The lengthy, lucid, and well-substantiated decision was unequivocal in its conclusion: “The prosecution did not fulfill the burden of evidence regarding the mental criteria for the commission of the crime…. Neither the individual attributes noted nor their cumulative total serves to justify the conclusions reached regarding a unique intention on Hurvitz’s part to evade taxes or to assist Erutaf in evading taxes.” Furthermore, the ruling continued, “no criminal deliberation was proven to have taken place among the defendants…. The case in question was a legitimate attempt, devoid of any criminal intent, to present a deal made between the parties, who operated according to its terms.”

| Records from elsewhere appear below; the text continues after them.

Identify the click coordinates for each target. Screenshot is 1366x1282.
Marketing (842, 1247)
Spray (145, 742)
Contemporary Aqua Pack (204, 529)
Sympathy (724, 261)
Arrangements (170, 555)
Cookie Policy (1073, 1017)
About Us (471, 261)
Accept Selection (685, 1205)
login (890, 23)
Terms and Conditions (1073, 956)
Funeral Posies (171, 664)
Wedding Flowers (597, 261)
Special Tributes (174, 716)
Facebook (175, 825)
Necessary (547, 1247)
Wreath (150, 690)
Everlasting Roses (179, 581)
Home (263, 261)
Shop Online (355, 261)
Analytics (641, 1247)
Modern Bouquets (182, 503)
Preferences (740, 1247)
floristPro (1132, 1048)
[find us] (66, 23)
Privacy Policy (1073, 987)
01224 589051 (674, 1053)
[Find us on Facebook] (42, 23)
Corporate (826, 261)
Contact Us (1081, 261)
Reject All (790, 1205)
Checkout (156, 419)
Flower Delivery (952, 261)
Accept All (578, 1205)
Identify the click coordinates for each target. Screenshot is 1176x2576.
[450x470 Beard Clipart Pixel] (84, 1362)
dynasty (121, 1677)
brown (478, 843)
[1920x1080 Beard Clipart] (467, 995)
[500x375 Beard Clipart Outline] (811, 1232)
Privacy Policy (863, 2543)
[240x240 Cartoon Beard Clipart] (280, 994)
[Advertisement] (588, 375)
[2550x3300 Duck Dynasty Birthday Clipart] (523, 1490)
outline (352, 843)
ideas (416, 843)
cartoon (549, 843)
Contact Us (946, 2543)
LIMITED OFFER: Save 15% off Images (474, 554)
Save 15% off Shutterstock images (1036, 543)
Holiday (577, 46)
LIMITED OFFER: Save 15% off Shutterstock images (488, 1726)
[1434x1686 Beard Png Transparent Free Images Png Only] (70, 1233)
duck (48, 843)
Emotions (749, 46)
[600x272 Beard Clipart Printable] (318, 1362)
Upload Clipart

It is no wonder, then, that Lador commented with resentful irony, “We will need to read the decision and see whether the Supreme Court gave us new instructions regarding tax violations.” This was undoubted
ly not the intention of the three Supreme Court justices, who, if anything, were seeking to do just the opposite – to caution prosecutors like Lador and judges like Procaccia against venturing into legal realms that were not their own.
Upon exiting the Supreme Court after Eli’s acquittal, Lador was swarmed by reporters who urged him to comment. Without blinking an eye, Lador stated directly into the microphone, “Judge Procaccia’s ruling in the district court was wise, courageous, and comprehensive.” In other words, he implied that the ruling of the three Supreme Court justices was none of these things.
In the words of Nechemiah Strassler of the Ha’aretz daily newspaper:
The State Attorney’s Office in general and prosecutor Moshe Lador in particular have some soul searching to do. They issued a criminal indictment, even though the professional echelon of the Income Tax Division recommended that they not do so. From beginning to end, the State Attorney’s Office acted as if it had one single goal in mind – not true investigation, which is the real purpose of the public prosecutor, but conviction, at all costs, and by all means necessary.
•••
Eli was certain of his complete innocence and had no doubt that he would ultimately be acquitted. Nonetheless, his immense emotional investment in the process caused him to weep when he heard the decision. Not only had justice been served, but his assertions regarding the absurdity of the prosecution and the previous judge’s ruling had been proven correct, one by one. Upon exiting the courtroom with Dalia and his children, he could no longer restrain himself and the level-headed, polite man lashed out against those who he felt had stolen the past six years of his life.
“I have endured six difficult years, which is much more than it might appear or sound,” he said.